"Love Is a Losing Game" is a song by English singer and songwriter Amy Winehouse from her second and final studio album Back to Black (2006). It was chosen as the fifth 
and final single from Back to Black 
and was also the final single released in Winehouse's lifetime. The single was released on 10 December 2007 in the United Kingdom. The song was added to BBC Radio 1's playlist on 7 November 2007.

Release and response
George Michael named the song as one of his eight choices on the Radio Four programme Desert Island Discs. When asked which of his eight choices he would pick if he had to choose one, he opted for "Love Is a Losing Game". Prince had taken to covering the song live. On 21 September 2007, he was joined onstage by Winehouse at the final aftershow of his 21-gig marathon at The O2, and they performed the song together.

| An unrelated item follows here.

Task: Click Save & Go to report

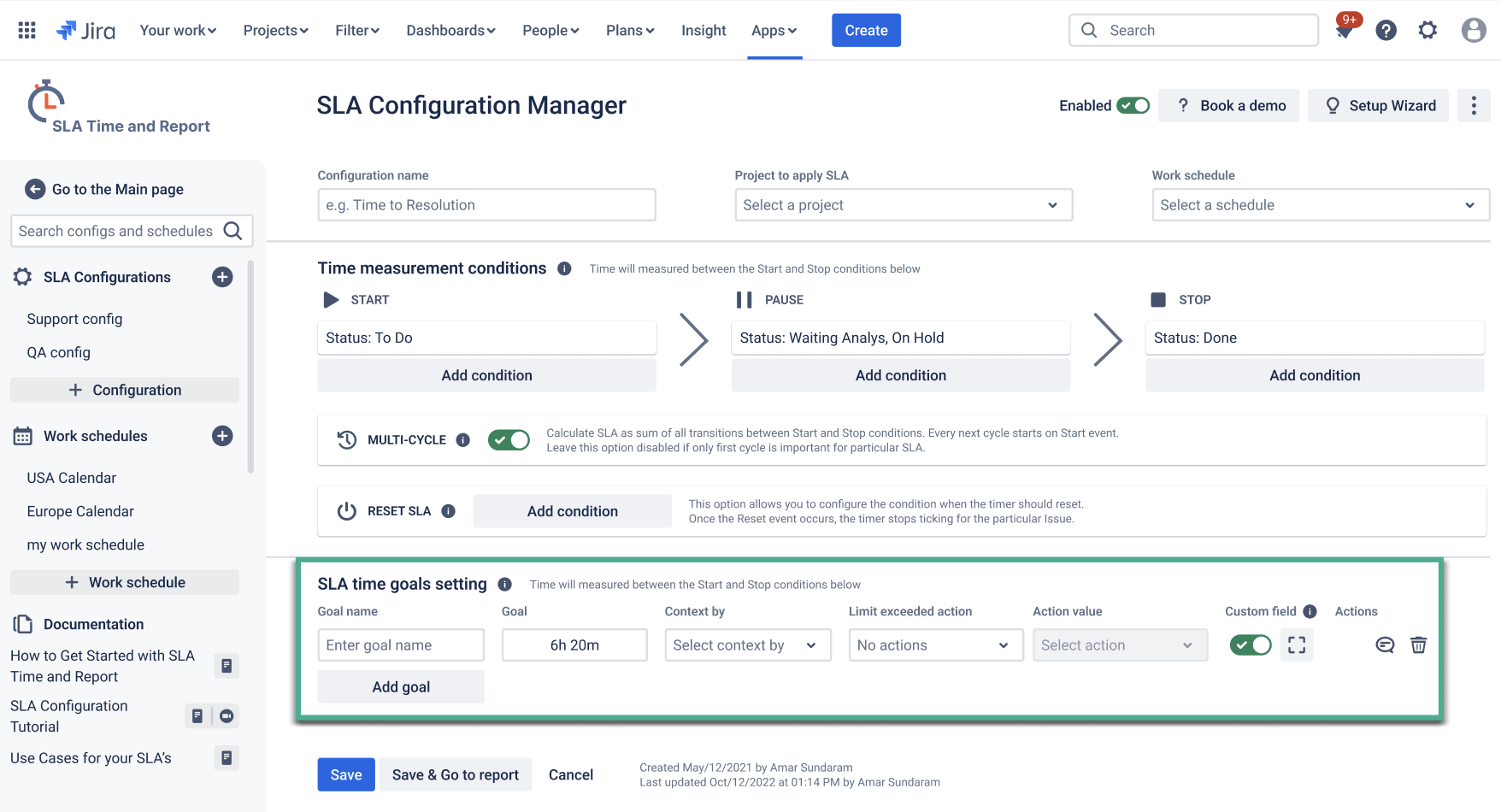Action: 455,774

The song is the lowest-charting of Winehouse's Back to Black singles, peaking at number 33 on the UK Singles Chart and spending four weeks on the UK Top 100 (46-61-{33}-64).

Winehouse performed "Love Is a Losing Game" live when she appeared at the 2007 Mercury Prize. She later performed it at the 2008 BRIT Awards. The song won the award for Best Song Musically and Lyrically at the 2008 Ivor Novello Awards on 22 May 2008, Winehouse's third award at the event.

In 2015, Sam Smith recorded a cover of the song for the re-release of their debut album In the Lonely Hour (Drowning Shadows Edition). A documentary film biopic, directed by film maker Asif Kapadia was released; that depicts the life and death of Winehouse, entitled Amy (2015). Winehouse's performance of the single at the Mercury Prize in 2007 was included in the film and was also featured on the original soundtrack.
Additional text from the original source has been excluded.